WARNING: This story is of a graphic nature. Do not eat or use heavy machinery while reading this!
Spending a lot of time on the road has its obstacles. Here is one you may have never considered. A little over a decade ago, I did a show in small town in SW Minnesota. The next night I was in South Dakota, so I started on my way West, so I could hit Interstate 90. To get there I had to drive on a desolate highway for about 25 miles. So soon after I begin on my way, I started to feel a strong rumble in my abdomen. I looked at my Rand McNally and noticed there was a town about 10 miles, so I thought I could hold it. Wasn’t feeling great, but I made it the 10 miles, only to discover this town had no services. I was still another 10 miles until I got to the Interstate. Panic started to set in.
Now I should mention that I had gained some weight and someone had recommended I try the Atkins diet. I was in the initial week phase where you basically just chow on meat and cheese, so I hadn’t taken a dump in 5 days. My body had decided that this was the moment for the launch sequence to be activated. I sweated, I groaned as 10 minutes seemed like hours. My ass cheeks were clenched so tightly you would’ve thought I was sharing a car with the head of the IMF. Then I saw it ahead. I had made it! Exalted as I saw the Interstate, I then started to have a panic attack as I realized there was no services at this exit. COME ON!!!
Bent over, barely being able to look over the steering wheel, I saw there was another exit in another 8 miles. With little choice, I continued on. I wanted to drive 100 mph, but I was feeling really shaky, so I kept the cruise at 65. Finally a sign said 1 mile. And there was a sign for a gas station for services. I can do it! I can do it! I pull off to the exit. Drive to the gas station. It’s fucking closed! How dare them! The universe has conspired against my constipation relief!
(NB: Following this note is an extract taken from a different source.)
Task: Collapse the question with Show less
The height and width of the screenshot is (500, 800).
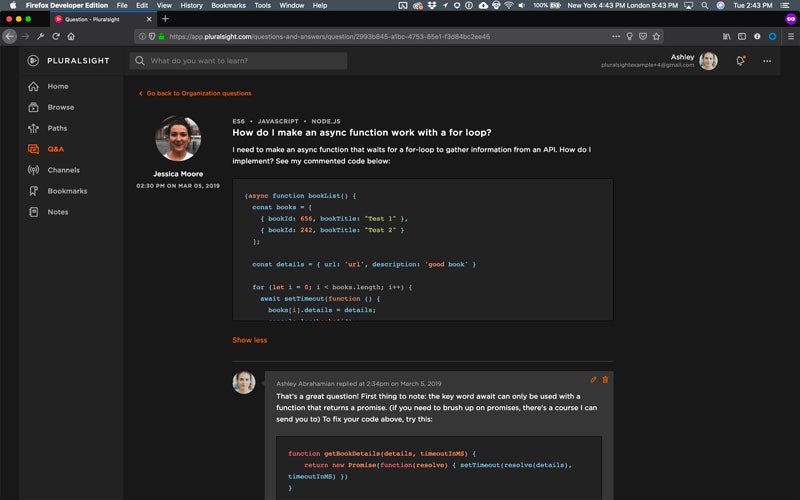Action: coord(250,340)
I was at the end of my rope. I felt like I was part of the Donner Party, knowing that I was going to have to embrace the unspeakable. In this situation, I would have stepped out of my car and squatted down like an animal, except that…it was January in South Dakota. I was driving in a blizzard of snow, with the windchill around 25 below. I had hardly noticed because my eternal temperature was fluctuating between 95 and 105, but now I realized I needed to think quickly. I pulled over to an isolated frontage road. I grabbed 2 grocery bags from my backseat (thankfully I had chosen plastic over paper) and double bagged them together. I then pushed my front seat as far back as possible and pulled the steering wheel up. Then I undid my pants and let it fly.
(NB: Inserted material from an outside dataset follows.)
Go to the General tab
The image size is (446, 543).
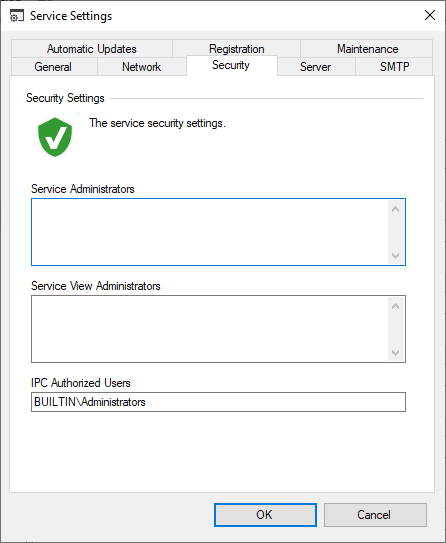53,66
I could pretend it wasn’t a glorious feeling, but I would be lying. It was beyond orgasmic. The relief that I felt after the protein sewage rippled out my sphincter was one of a special brand of relief I’ve never experienced before. I then took a few Burger King napkins and took care of my mess, then shoving them into my grocery bags, tying them at the top. I opened the car door getting a blast from the arctic chill and tossed the bag into the ditch. The steam that arose from it looked like it was filled with dry ice. I could only imagine some orange jumpsuit-ed person picking up trash to complete some type of public service aspect of their parole stumbling across this bag after the thaw.
Hmm, what is in this bag? Holy Shit! What the hell happened here? Christ, grab some chalk so I can mark this area. Oh and call CSI so they can check this crime scene.
I got in my car and started to drive again. About 3 miles later an exit came up which had numerous gas stations and fast food joints. Some kind of cosmic joke, sure, but there is no way I could have held my great mudflood for even one more minute, so I had no regrets. I got to my hotel a couple hours later and took a long shower like I had just been part of some frat initiation gone horribly wrong. And that is my story. Can’t wait for my kids to find this story on the World Wide Web someday.